- Description of the task -
Filter the records down to the lines that hold the word "agent", and copy each of those lines.
::: Source material
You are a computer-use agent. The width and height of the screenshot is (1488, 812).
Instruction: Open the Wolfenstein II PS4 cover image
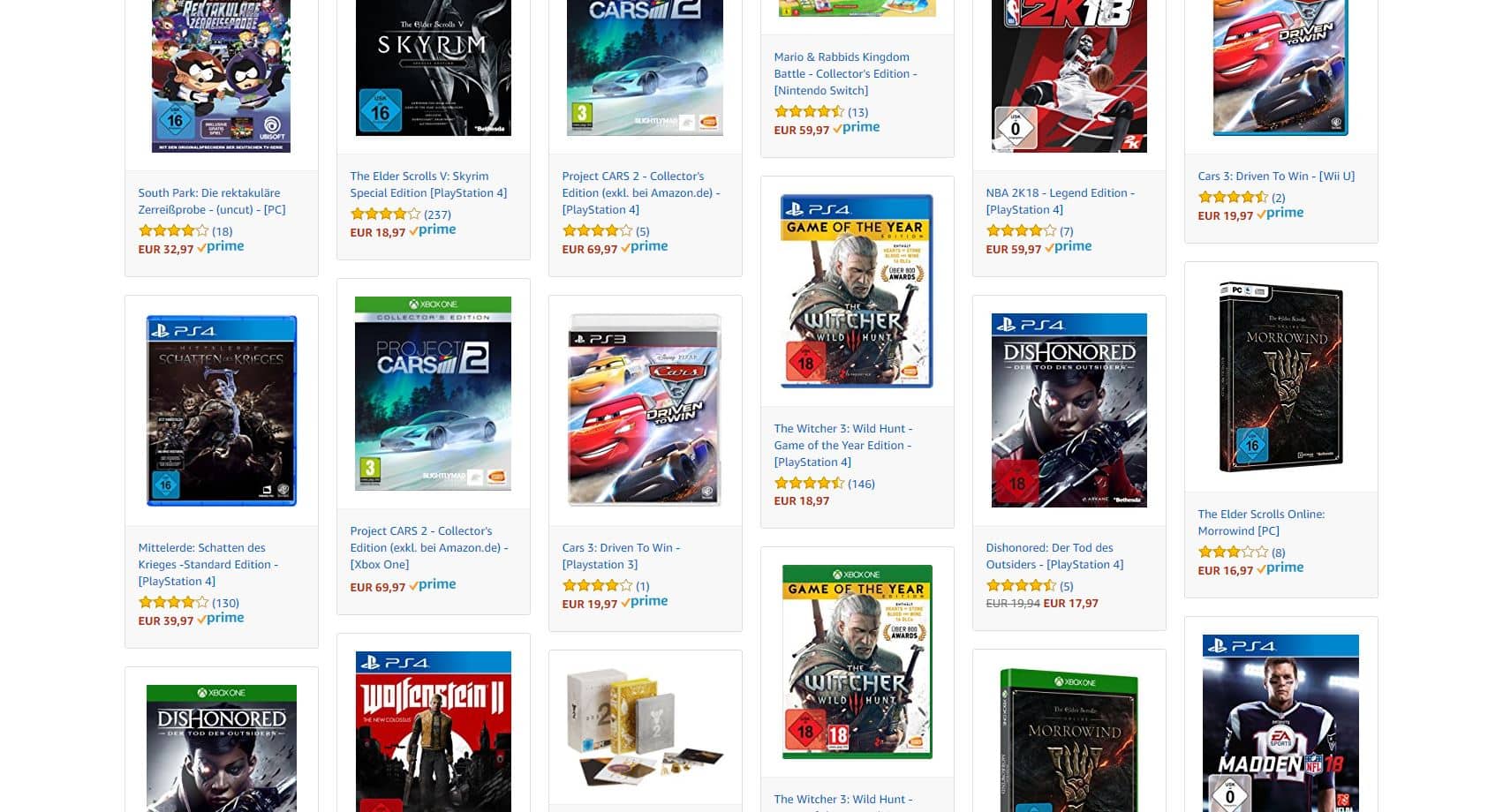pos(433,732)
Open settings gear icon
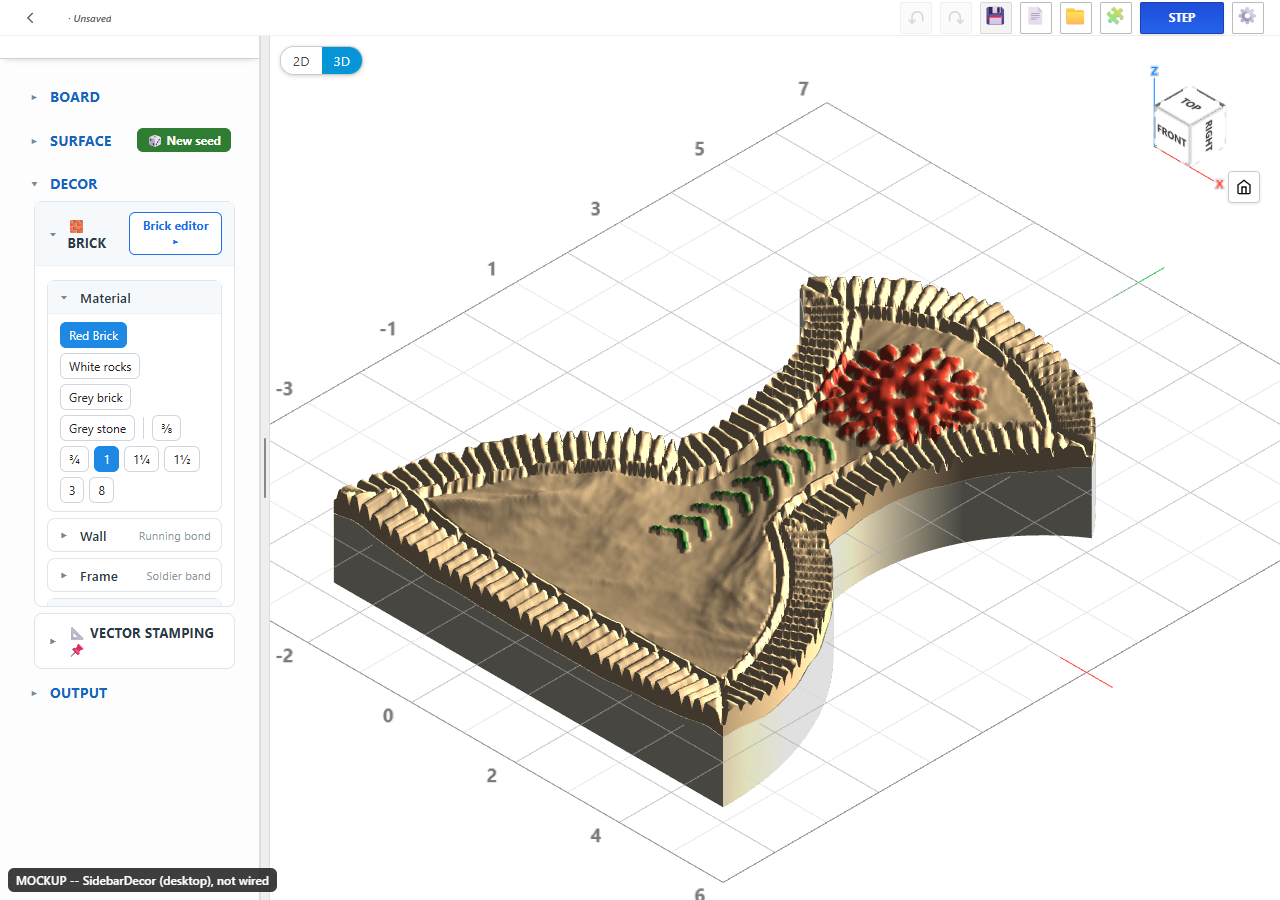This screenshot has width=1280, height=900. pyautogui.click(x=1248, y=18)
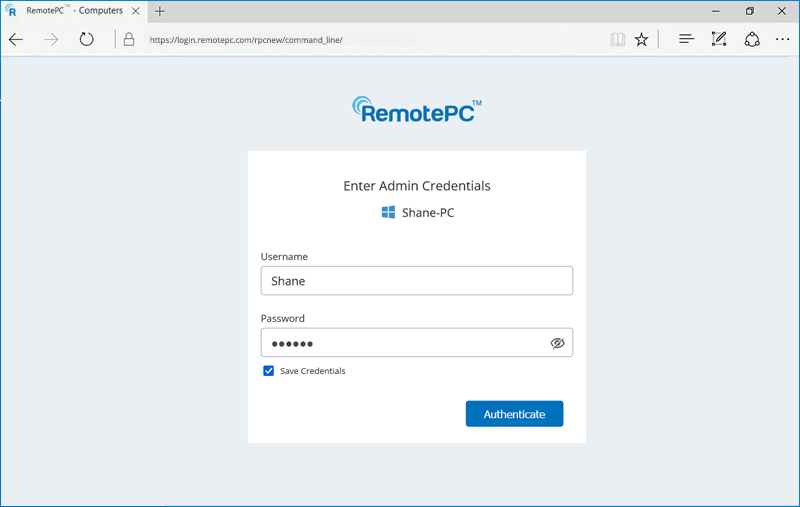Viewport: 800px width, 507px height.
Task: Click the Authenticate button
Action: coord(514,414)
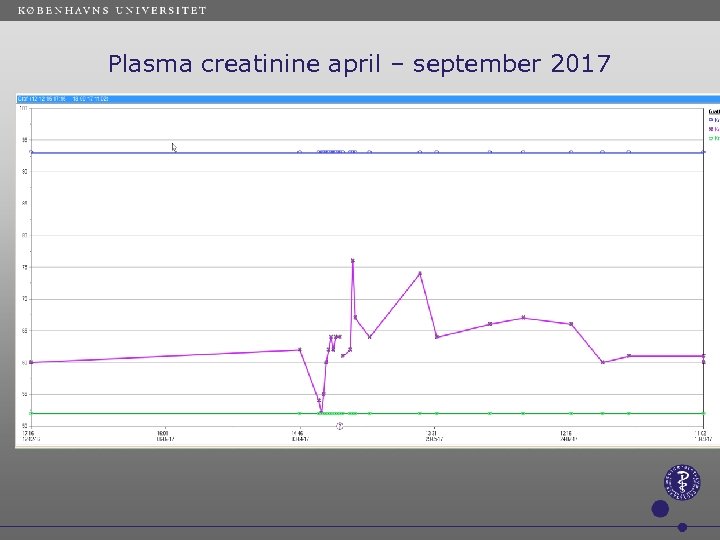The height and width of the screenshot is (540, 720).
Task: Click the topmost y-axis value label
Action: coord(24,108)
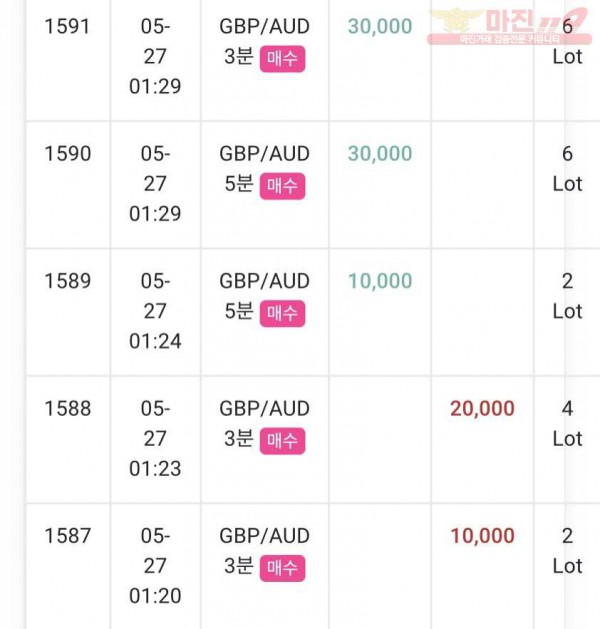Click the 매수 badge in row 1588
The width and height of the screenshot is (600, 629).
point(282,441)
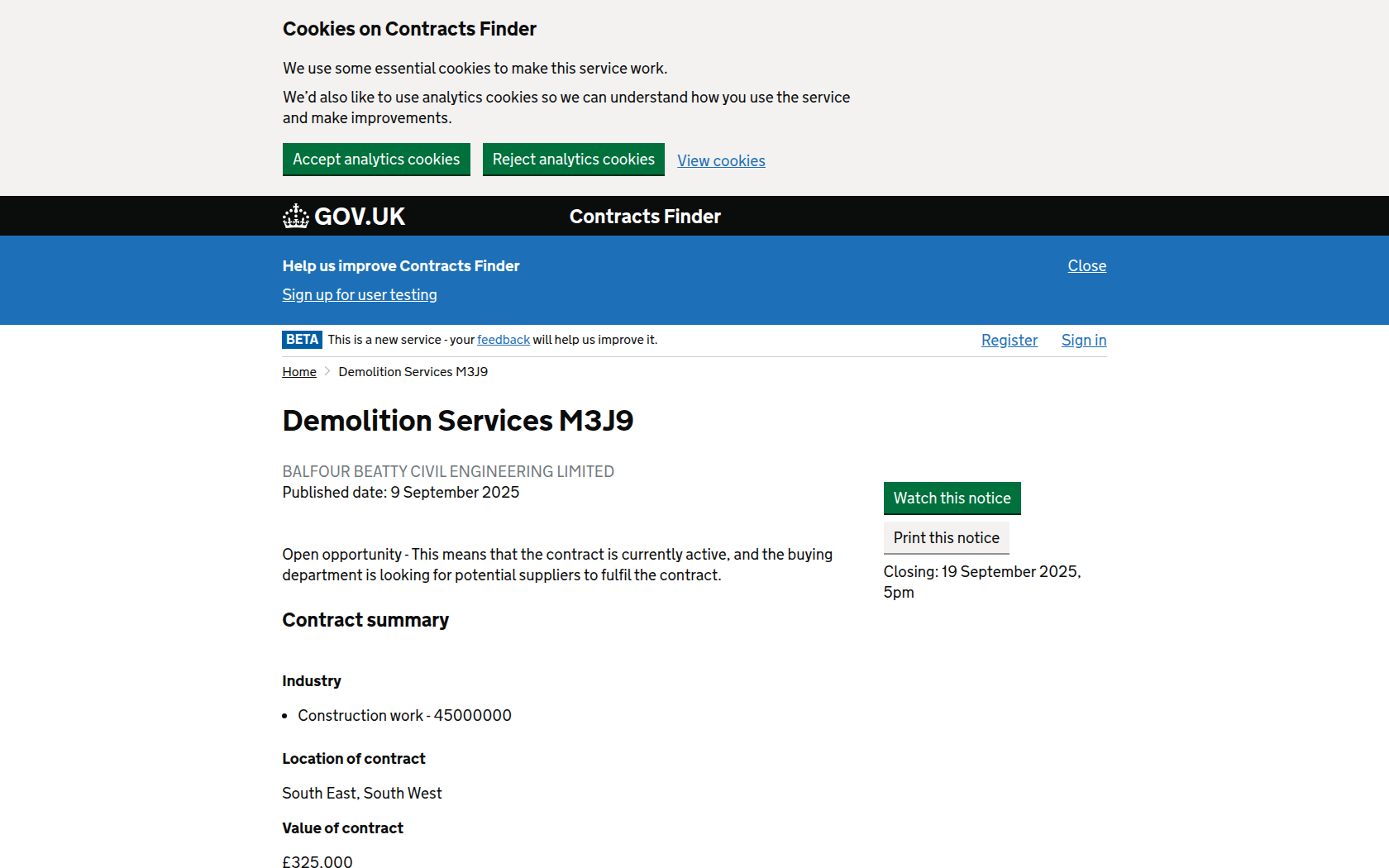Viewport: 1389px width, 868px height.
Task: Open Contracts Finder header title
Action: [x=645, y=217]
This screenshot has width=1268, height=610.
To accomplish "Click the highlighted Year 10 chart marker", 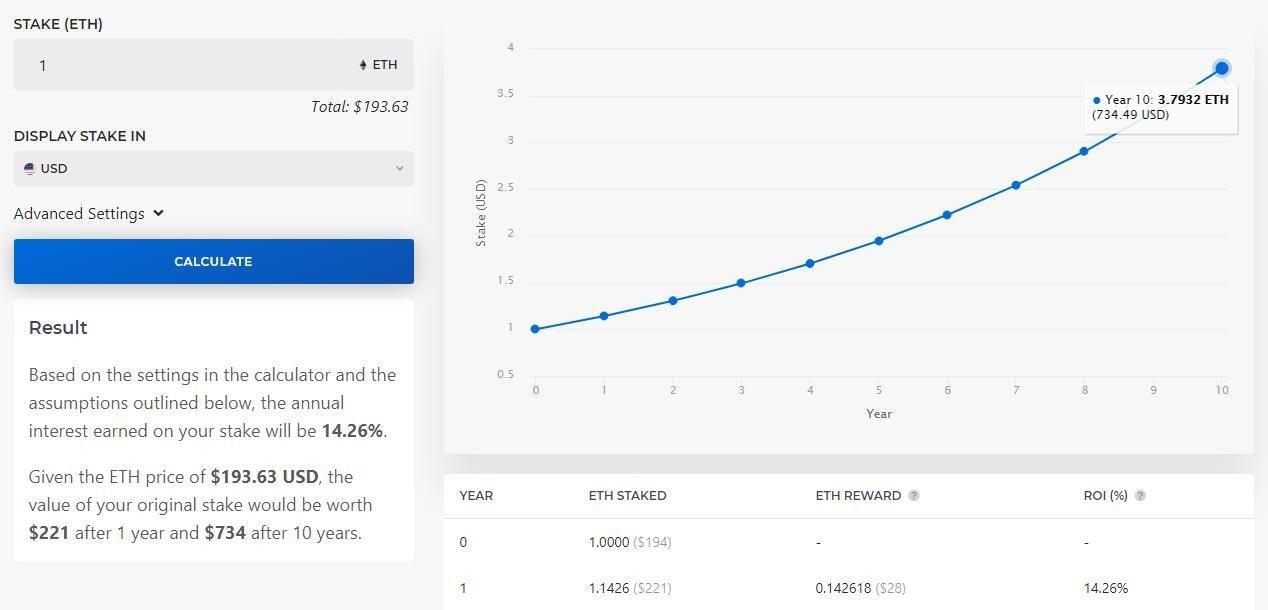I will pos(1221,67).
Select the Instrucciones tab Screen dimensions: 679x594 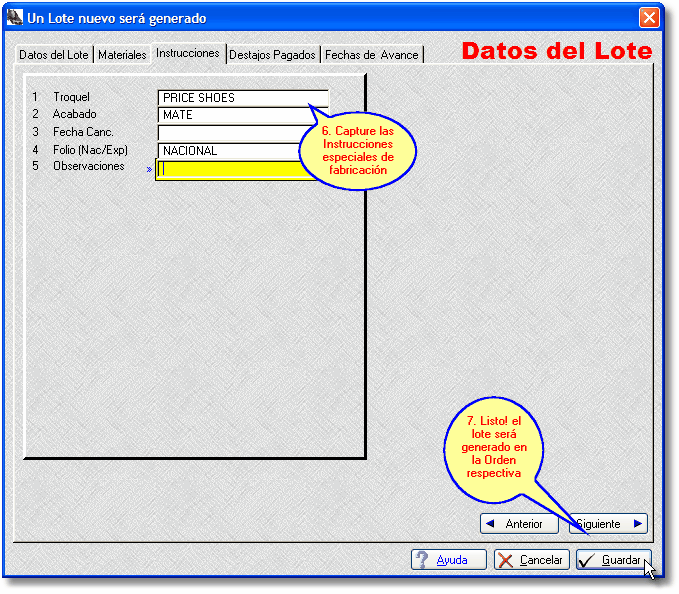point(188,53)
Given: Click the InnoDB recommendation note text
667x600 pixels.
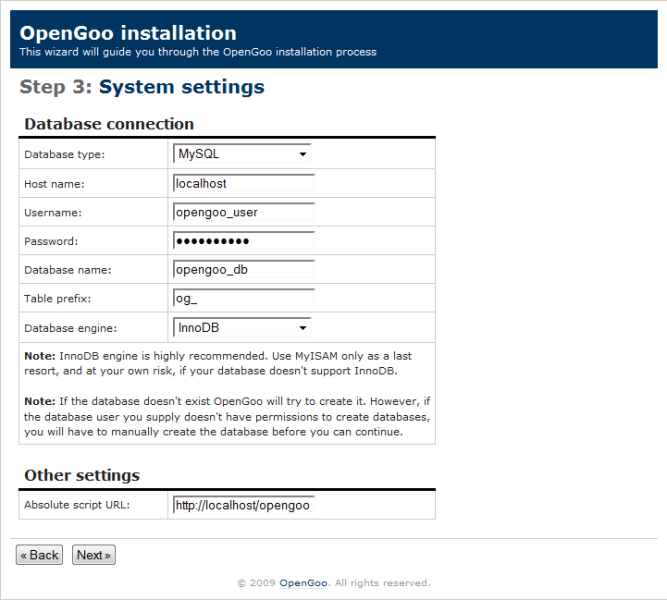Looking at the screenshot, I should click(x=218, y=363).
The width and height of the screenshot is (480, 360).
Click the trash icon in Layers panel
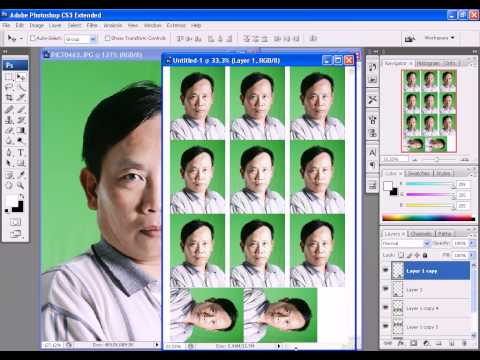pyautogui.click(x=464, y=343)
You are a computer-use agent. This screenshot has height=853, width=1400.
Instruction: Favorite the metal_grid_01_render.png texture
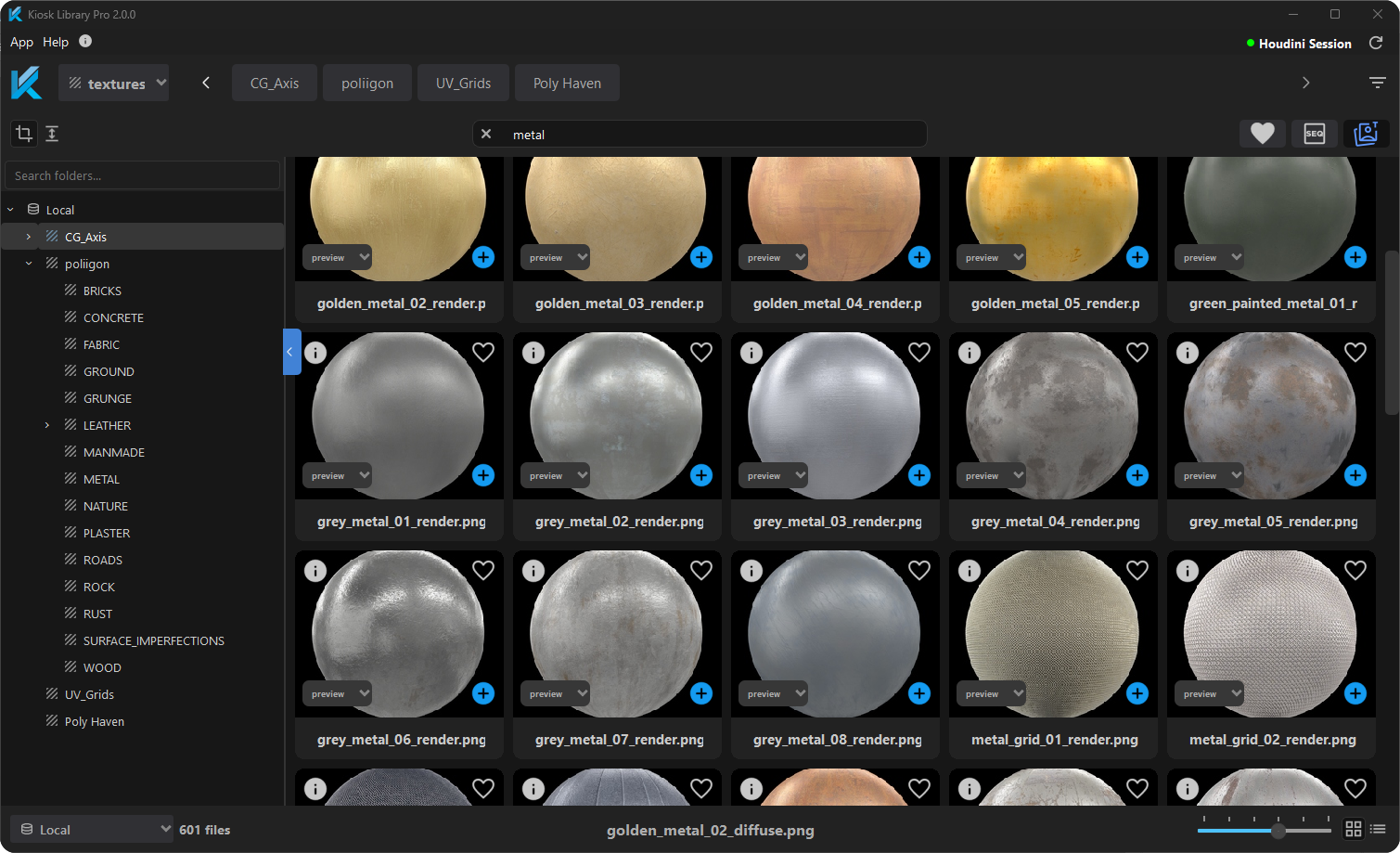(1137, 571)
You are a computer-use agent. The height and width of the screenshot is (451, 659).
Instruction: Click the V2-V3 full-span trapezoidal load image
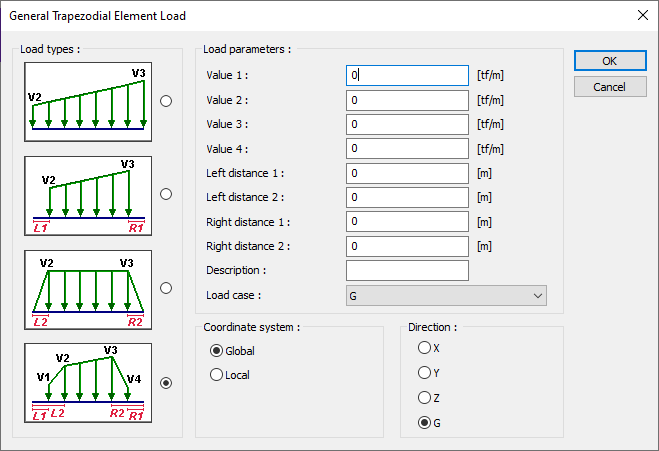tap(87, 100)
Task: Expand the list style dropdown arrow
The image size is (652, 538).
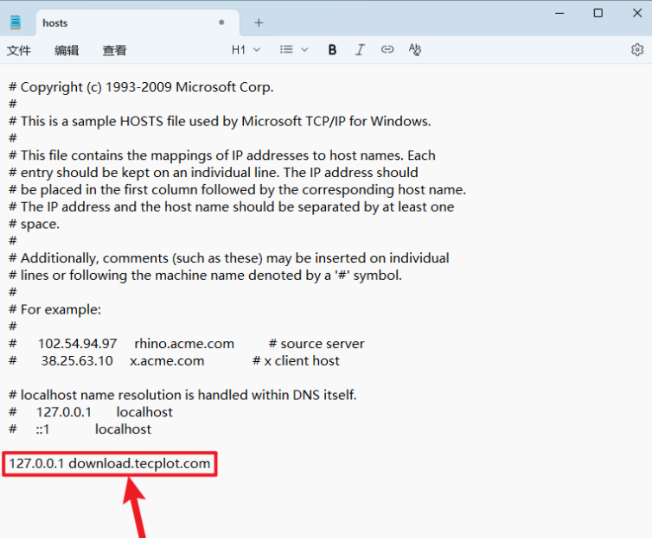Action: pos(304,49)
::::::
- Reply -
You are a computer-use agent. The width and height of the screenshot is (1488, 812).
You are a computer-use agent. This screenshot has height=853, width=1400.
You are a computer-use agent. The height and width of the screenshot is (451, 659).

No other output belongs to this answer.